I miss my bookstore. I miss being surrounded by the words lived by others. They dreamed and imagined and put all their creative being at a moment of time onto a page, not knowing if it would ever be read. I had a few cases of old collectibles and even some first editions in my bookstore. It was a used bookstore and writing center I opened in Columbus, Indiana. Was it successful? Not really. I barely broke even by the beginning of year two, but it was heaven. Six thousand books on the shelves, but Heaven for me was getting in a box of old books from a person cleaning out their garage or basement from their mom’s house. The books smelled old and musty. Covers were tattered with years of moving, shelving, and moisture wear. Most had not be read for years or at all.

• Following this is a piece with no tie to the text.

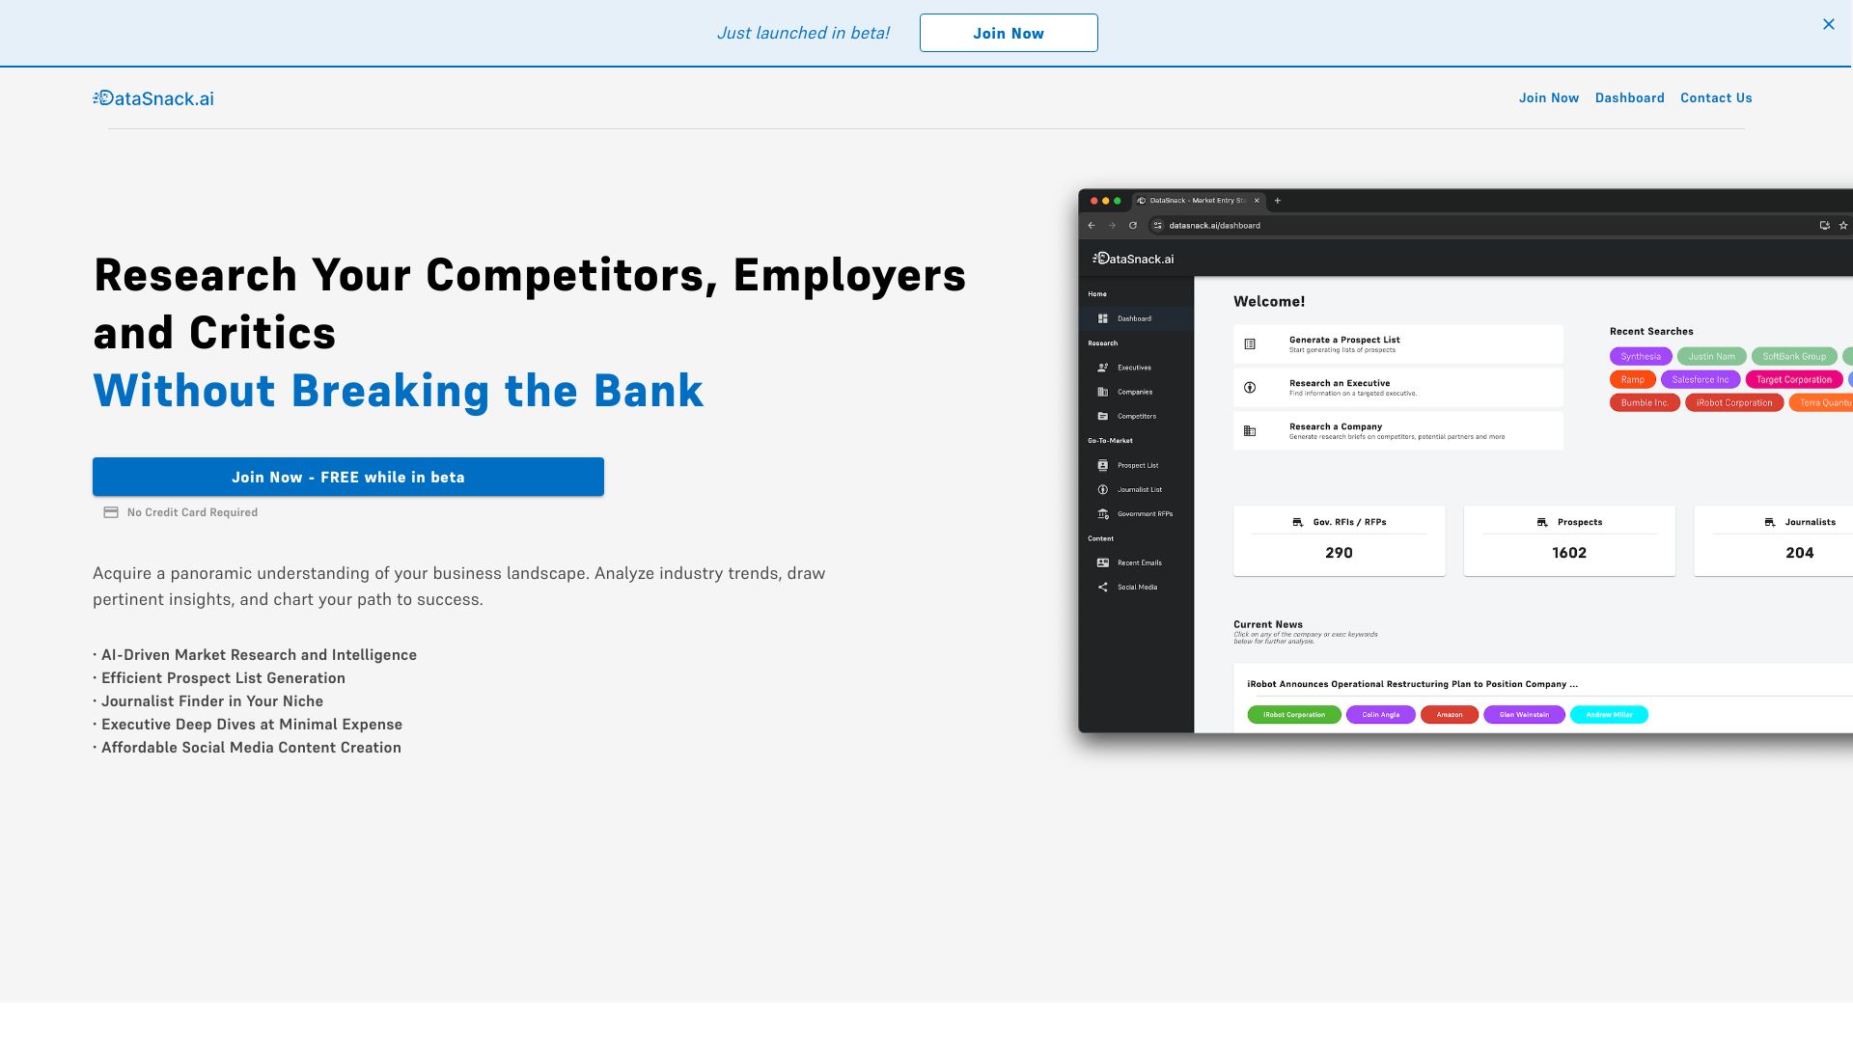Select the Executives research icon
Viewport: 1853px width, 1042px height.
[1102, 367]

I had walls and floors filled with shelves and books. Every genre, every price, all cherished. I arranged displays every few weeks, developed writing classes, and helped local school kids create their first book. It was such fun to use my love of writing and reading to share and teach others how to appreciate stories.
I closed my book store 2 years after I opened in order to follow my husband to Texas. I cried a lot that week because it had also become a stopping point for several friends and other book collectors like myself. Packing was emotionally painful but friends and family made it easier.

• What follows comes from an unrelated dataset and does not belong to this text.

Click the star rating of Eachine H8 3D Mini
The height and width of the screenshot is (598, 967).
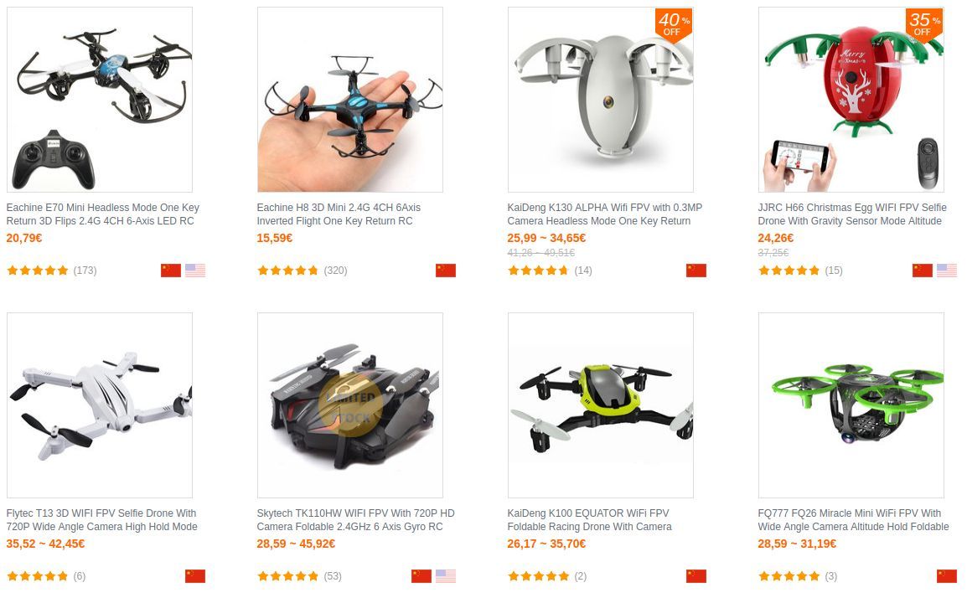point(288,270)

I proved something to myself in owning a bookstore. I proved I was not a very good business person. I loved my stock too much and sold it too cheap. I paid to much for the used books I bought from customers. I paid too much attention to the books and not enough to the business of books. It was stressful and hard work since I was the boss and employee. Hiring a few helpers to relieve me for a half day here and there did help. I gave it my all and my heart. It did not disappoint but did not pay the bills either. It was a blessing to have had that opportunity.
Now I get my book fix by going to the library or a used bookstore and standing between the stacks, just reading titles. I pick up the oldest and most awful looking book on the shelf and read the first line on the first page and smile. The book is shelved again and I move onto the next. Sometimes I see a book inscribed by someone with love, dated and signed. I imagine the recipient reading it and I wonder if they ever read the tightly cracking book. It was obviously deposited on their shelf for years before feeling enough time had passed to not offend the giver by passing it on.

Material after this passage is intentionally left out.